▶ [Problem to work on]
Repeat only the stretch of lines below that runs from the line with "Screen dimensions: 720x580" through the line with "Task: Collapse the Export section triangle", unaltered.

▶ [Information shown]

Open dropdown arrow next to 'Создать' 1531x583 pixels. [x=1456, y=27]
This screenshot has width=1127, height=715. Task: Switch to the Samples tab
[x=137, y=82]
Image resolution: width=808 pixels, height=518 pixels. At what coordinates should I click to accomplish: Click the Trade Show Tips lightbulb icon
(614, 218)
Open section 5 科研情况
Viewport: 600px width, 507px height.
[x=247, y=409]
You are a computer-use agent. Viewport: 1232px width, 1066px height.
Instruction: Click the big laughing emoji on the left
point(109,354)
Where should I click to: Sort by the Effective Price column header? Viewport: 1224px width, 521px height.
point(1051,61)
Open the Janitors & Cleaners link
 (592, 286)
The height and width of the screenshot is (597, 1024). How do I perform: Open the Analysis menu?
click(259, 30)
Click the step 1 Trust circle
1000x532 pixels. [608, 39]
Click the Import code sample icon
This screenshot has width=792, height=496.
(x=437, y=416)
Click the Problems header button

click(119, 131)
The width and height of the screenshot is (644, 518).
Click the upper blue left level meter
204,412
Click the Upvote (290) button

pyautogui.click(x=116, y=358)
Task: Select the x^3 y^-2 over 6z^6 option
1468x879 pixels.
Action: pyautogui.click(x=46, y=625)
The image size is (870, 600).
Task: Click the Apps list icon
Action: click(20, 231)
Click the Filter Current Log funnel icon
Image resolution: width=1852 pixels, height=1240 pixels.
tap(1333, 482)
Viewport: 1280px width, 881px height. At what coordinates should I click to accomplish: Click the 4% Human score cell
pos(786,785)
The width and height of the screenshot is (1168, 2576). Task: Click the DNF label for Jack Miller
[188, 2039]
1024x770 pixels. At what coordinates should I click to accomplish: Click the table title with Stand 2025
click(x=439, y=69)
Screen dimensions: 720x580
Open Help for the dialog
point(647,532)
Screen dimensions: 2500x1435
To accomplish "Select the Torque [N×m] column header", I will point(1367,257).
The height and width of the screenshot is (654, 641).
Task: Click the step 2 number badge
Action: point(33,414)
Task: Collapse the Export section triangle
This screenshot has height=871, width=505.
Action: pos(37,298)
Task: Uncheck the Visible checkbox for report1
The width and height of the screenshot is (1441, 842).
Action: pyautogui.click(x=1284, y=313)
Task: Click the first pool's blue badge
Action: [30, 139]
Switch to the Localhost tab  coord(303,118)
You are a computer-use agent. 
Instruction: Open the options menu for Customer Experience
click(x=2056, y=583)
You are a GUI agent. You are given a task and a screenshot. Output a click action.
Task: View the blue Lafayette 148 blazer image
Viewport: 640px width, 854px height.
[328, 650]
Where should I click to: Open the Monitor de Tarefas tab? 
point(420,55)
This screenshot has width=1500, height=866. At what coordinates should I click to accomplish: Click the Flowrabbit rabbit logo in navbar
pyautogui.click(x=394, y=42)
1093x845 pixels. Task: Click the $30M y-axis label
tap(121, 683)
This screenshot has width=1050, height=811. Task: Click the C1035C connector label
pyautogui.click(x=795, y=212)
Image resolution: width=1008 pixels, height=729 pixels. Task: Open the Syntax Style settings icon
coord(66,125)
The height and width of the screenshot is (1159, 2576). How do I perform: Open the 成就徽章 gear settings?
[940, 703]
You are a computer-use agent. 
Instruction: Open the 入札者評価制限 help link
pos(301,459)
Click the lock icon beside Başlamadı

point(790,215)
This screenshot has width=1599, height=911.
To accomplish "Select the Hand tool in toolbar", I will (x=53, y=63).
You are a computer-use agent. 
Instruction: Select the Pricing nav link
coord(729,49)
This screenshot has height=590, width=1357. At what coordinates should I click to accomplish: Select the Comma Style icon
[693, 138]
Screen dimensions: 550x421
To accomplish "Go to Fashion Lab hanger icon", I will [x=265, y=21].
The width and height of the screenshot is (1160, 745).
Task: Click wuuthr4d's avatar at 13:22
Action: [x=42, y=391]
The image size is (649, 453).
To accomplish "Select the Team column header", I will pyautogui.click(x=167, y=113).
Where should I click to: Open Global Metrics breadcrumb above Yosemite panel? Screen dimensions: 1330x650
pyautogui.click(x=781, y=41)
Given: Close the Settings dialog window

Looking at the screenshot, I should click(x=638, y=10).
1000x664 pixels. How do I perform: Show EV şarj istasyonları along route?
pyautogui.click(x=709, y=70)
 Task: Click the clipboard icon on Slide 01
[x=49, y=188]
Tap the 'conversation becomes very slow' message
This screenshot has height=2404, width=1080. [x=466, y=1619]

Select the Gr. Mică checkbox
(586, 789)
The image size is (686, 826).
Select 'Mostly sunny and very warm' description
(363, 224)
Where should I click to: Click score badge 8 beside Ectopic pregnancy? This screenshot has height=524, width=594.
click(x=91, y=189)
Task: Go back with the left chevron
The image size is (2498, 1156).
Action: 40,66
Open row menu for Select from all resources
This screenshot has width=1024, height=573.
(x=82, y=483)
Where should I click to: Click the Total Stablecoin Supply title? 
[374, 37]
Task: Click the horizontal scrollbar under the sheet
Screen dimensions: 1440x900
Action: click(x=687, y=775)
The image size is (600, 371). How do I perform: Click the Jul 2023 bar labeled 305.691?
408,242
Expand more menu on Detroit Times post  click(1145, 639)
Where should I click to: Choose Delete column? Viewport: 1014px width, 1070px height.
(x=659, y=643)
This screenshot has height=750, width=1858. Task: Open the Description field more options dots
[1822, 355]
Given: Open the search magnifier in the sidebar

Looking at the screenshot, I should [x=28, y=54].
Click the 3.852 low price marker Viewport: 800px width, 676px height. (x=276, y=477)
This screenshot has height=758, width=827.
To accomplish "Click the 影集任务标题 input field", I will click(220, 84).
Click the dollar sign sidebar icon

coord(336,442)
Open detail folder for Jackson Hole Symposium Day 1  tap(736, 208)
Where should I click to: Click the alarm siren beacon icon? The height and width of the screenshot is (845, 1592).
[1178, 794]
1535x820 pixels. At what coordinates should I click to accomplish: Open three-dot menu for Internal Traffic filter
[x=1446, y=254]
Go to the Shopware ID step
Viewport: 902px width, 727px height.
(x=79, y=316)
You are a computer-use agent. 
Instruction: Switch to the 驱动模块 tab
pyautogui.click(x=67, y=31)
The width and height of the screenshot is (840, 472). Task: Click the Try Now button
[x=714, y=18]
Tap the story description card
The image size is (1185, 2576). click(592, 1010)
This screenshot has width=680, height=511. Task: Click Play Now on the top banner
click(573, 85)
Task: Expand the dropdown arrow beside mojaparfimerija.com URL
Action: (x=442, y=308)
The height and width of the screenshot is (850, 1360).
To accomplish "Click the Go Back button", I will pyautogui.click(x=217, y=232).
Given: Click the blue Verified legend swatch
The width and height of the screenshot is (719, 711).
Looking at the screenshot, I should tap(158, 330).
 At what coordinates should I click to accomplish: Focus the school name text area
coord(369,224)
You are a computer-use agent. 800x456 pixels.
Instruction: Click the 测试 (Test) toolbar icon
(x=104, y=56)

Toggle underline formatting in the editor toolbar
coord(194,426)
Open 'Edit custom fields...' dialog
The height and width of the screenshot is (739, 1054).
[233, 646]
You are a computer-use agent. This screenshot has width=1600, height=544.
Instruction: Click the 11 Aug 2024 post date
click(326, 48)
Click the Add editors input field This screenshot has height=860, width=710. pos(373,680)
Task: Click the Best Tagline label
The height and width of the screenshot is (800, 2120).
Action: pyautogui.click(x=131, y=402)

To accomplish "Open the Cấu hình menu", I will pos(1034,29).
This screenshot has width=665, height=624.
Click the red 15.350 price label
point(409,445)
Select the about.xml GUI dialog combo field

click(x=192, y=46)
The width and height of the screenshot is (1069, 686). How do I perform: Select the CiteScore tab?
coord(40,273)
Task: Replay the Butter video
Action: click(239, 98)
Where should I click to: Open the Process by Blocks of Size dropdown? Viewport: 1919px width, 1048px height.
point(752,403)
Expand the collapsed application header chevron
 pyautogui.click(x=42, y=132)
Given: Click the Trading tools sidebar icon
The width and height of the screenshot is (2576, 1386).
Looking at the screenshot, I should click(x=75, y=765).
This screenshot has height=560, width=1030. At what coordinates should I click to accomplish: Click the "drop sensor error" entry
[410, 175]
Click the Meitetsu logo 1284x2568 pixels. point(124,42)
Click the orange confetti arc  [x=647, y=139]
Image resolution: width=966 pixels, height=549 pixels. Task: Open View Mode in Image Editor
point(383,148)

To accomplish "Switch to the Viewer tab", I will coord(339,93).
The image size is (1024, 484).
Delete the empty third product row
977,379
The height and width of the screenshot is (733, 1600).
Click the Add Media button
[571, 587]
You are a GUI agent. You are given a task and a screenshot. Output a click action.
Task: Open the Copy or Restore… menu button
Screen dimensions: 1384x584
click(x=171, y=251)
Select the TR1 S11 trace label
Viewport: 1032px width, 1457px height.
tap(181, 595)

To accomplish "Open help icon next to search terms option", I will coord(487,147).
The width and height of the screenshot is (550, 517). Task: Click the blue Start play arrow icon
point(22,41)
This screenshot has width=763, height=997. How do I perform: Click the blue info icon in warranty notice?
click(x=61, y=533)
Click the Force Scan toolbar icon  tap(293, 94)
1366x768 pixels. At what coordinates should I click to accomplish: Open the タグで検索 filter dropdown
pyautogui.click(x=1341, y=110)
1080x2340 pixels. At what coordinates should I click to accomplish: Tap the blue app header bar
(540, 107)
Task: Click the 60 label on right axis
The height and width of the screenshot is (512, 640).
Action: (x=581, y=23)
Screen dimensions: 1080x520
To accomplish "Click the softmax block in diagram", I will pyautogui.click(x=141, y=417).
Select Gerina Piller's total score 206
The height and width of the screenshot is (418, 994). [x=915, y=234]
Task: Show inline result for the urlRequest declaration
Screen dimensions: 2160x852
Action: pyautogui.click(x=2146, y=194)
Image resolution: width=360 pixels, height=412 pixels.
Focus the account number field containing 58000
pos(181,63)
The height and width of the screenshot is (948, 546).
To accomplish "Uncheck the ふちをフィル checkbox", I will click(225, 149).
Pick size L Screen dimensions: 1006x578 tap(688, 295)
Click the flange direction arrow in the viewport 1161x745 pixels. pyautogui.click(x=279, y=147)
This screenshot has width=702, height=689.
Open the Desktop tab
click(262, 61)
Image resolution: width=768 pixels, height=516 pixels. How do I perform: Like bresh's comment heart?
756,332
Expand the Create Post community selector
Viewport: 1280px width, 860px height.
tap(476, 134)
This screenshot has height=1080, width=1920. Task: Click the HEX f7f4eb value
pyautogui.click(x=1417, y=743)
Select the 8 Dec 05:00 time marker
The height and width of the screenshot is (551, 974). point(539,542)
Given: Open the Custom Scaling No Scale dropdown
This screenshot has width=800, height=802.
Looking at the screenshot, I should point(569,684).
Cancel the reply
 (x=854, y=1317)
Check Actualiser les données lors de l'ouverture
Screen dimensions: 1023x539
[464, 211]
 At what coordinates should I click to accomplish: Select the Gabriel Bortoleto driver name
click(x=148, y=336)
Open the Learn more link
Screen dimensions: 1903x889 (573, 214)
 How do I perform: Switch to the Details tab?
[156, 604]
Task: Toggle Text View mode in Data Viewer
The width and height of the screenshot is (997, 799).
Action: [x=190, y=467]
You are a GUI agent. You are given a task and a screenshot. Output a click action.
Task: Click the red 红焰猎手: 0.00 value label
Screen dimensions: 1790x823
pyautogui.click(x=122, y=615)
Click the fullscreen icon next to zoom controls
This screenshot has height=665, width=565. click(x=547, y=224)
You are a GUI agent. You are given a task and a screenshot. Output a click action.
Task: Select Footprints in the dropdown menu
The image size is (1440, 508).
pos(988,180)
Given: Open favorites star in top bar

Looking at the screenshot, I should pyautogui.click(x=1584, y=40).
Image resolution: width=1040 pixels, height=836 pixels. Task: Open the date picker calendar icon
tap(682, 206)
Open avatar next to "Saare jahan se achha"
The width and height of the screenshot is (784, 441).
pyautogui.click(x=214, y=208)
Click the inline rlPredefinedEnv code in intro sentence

▶ [Exercise solution]
Screen dimensions: 720x580
Open Help for the dialog
point(647,532)
Screen dimensions: 2500x1435
To accomplish "Select the Torque [N×m] column header", I will point(1367,257).
The height and width of the screenshot is (654, 641).
Task: Click the step 2 number badge
Action: point(33,414)
Task: Collapse the Export section triangle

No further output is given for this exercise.